Ahmed Assid, président de l’Observatoire amazigh des droits et libertés
Propos recueillis par Mohamed Nait Youssef
Une année blanche pour l’amazighe. En effet, en 2971, les acteurs et institutions concernés sont invités à se pencher sur plusieurs chantiers à savoir l’enseignement, et sa généralisation, sans oublier bien entendu les medias et l’administration.
Pour ce qui est de la reconnaissance du Nouvel An amazigh comme fête nationale et jour férié, Ahmed Assid, activiste et président de l’Observatoire amazigh des droits et libertés, affirme « qu’il n’y a plus aucune raison valable pour continuer à ignorer cette revendication, dont tous les facteurs favorables sont réunis actuellement : la reconnaissance constitutionnelle depuis 2011, l’adoption de la loi organique depuis 2019 ». Les détails !

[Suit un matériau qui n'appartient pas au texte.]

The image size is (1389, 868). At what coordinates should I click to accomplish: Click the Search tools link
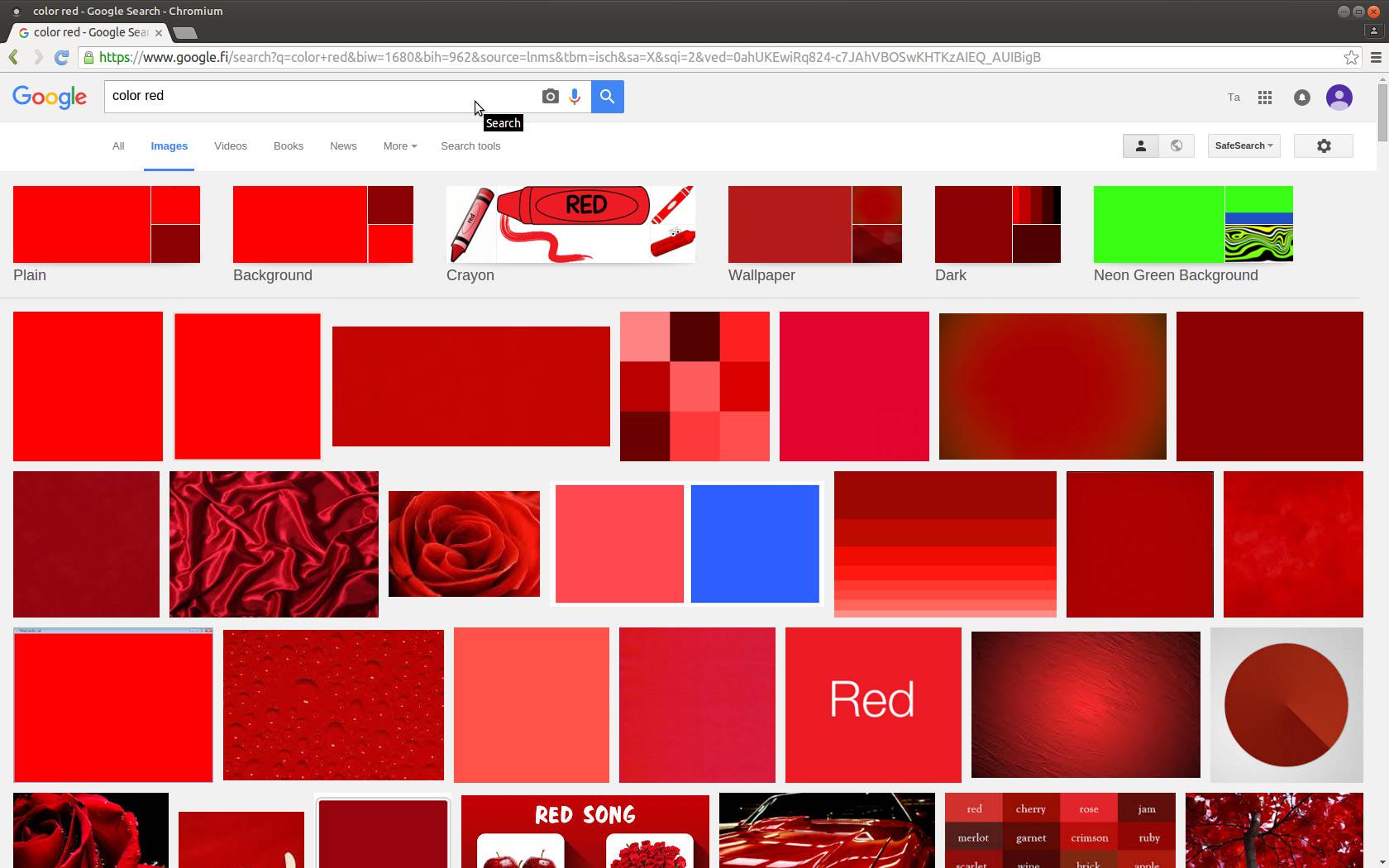(470, 146)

Al Bayane : Pourquoi «Yennayer» ? Au-delà de la portée historique et symbolique, est-il temps de reconnaitre le Nouvel An amazigh comme fête nationale et jour férié?
Ahmed Assid : Parce qu’il n’y a plus aucune raison valable pour continuer à ignorer cette revendication, dont tous les facteurs favorables sont devenus réunis actuellement : la reconnaissance constitutionnelle depuis 2011, l’adoption de la loi organique depuis 2019, ceci s’ajoute à la reconnaissance du Nouvel An amazigh en Algérie comme fête nationale et jour férié. En plus, au niveau national et socioculturel, il y a le facteur le plus fortement visible, qui est les festivités populaires que le Maroc connaît dans toutes ses régions du Nord au Sud, qui sont des célébrations menées par des familles, par la société civile et même des élus locaux.

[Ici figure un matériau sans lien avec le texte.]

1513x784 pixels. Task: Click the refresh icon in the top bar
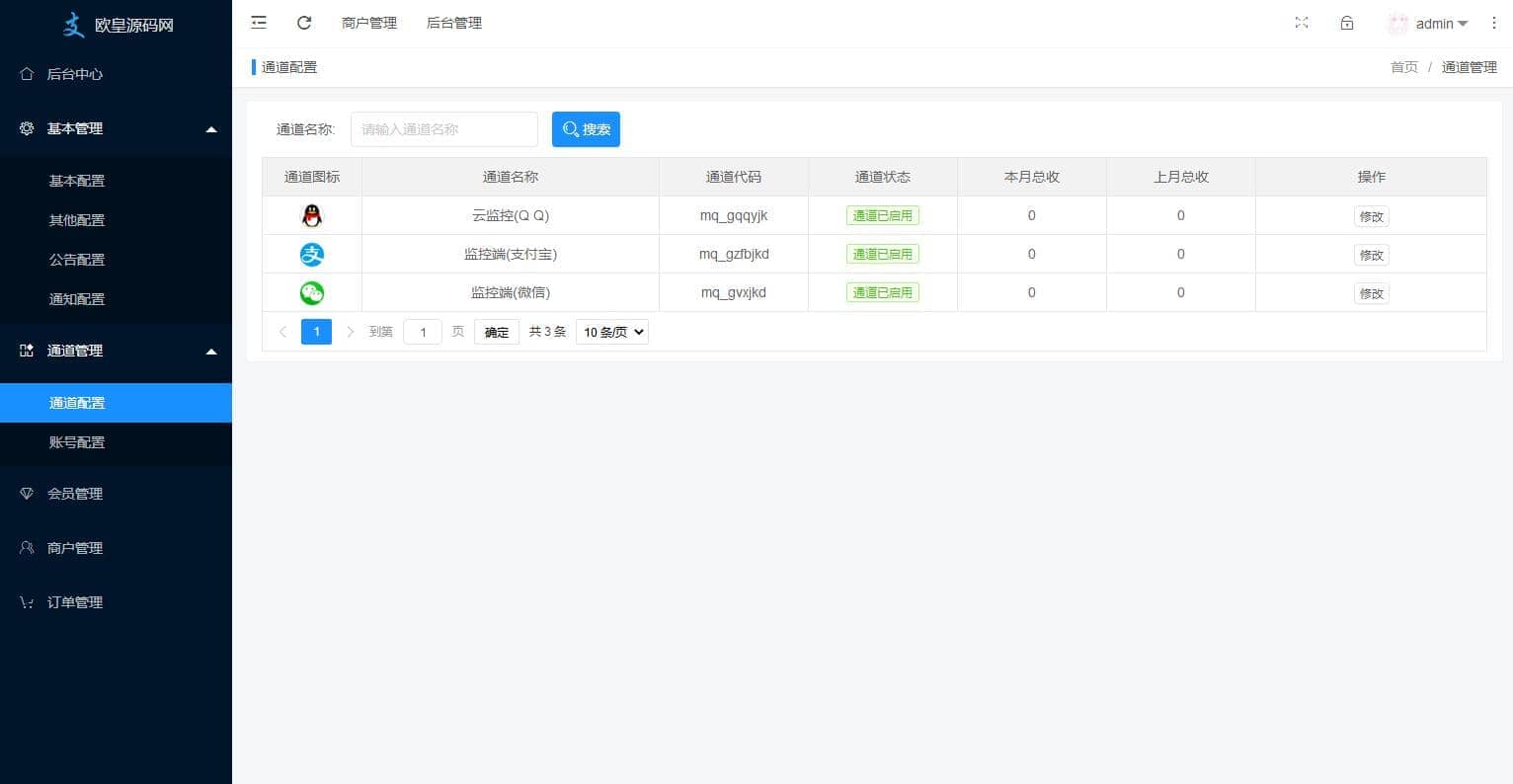[x=304, y=23]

Ce qui indique la profondeur historique et l’enracinement de cette tradition ancestrale dans la culture nationale. L’absence persistante d’une reconnaissance officielle de la part des décideurs est un entêtement incompréhensible, en plus d’être une violation de la constitution et de la loi organique, et un mépris de l’histoire et de la réalité marocaines.
Cette année est presque blanche pour l’amazighe. Quel bilan faites-vous de la situation amazighe dans les domaines de l’enseignement, des médias et du paysage culturel ?
C’est le blocage total, rien n’a été réalisé depuis des années, même quand il s’agit de quelques postes budgétaires consacrés à quelque dizaines d’enseignants de l’amazighe chaque rentrée scolaire, cet acquit se vaporise quand on affecte ces enseignants issus de centres de formation pour enseigner la langue arabe. Sans parler de paysage médiatique où l’amazighe a connu un revers majeur depuis 2011, c’est à dire depuis que l’amazighe est devenue «officielle».
Et malgré que le chef du gouvernement actuel avait adressé une note à tous les responsables d’institutions publiques en leur suggérant de commencer la mise en œuvre du caractère officiel de l’amazighe, son initiative semble tomber dans l’oreille d’un sourd.
L’année de 2970 a été marquée par le débat qui a suivi le projet de loi N°04.20 relatif à la Carte nationale d’identité électronique (CNIE). En outre, comme vous le savez, le projet de loi organique 26.16 visant la généralisation de la langue amazighe comme langue officielle prévue dans la nouvelle Constitution avait été adopté, en juillet 2019, par la Chambre des représentants. A votre avis, quels sont les grands chantiers sur lesquels il faut se pencher en 2971 ?
C’est d’abord le chantier de l’enseignement, car sans la généralisation de l’enseignement de l’amazighe cette langue ne sera jamais réellement une langue d’institutions. Dans la loi organique, il est mentionné que la généralisation de l’amazighe dans le primaire devrait s’effectuer en 5 ans, voici déjà un an qui s’est écoulé sans que rien ne soit fait. Et puis bien sur le 2ème chantier, c’est les medias et puis les tribunaux et l’administration… et pour respecter les délais de la loi organique ; il a fallu commencer la réalisation de ses articles depuis octobre 2019.
Aujourd’hui, il y a ce grand débat sur le nouveau modèle de développement. A votre avis, quelle place occupera l’amazighe dans ce nouveau modèle de développement ? Et quelles sont vos propositions pour que cette composante importante de notre identité ait la place qui lui revient ?
Plusieurs mémorandums ont été faits et présentés à la commission, que ça soit par l’IRCAM ou par les organismes civils, et je crois que tout le monde a souligné la nécessité de commencer sérieusement la mise en œuvre du statut officiel de l’amazighe dans tous les secteurs de la vie publique sans exception. Ce qui fera de la langue et de la culture amazighes un véritable vecteur du développement local, et aussi une langue vivante et productive.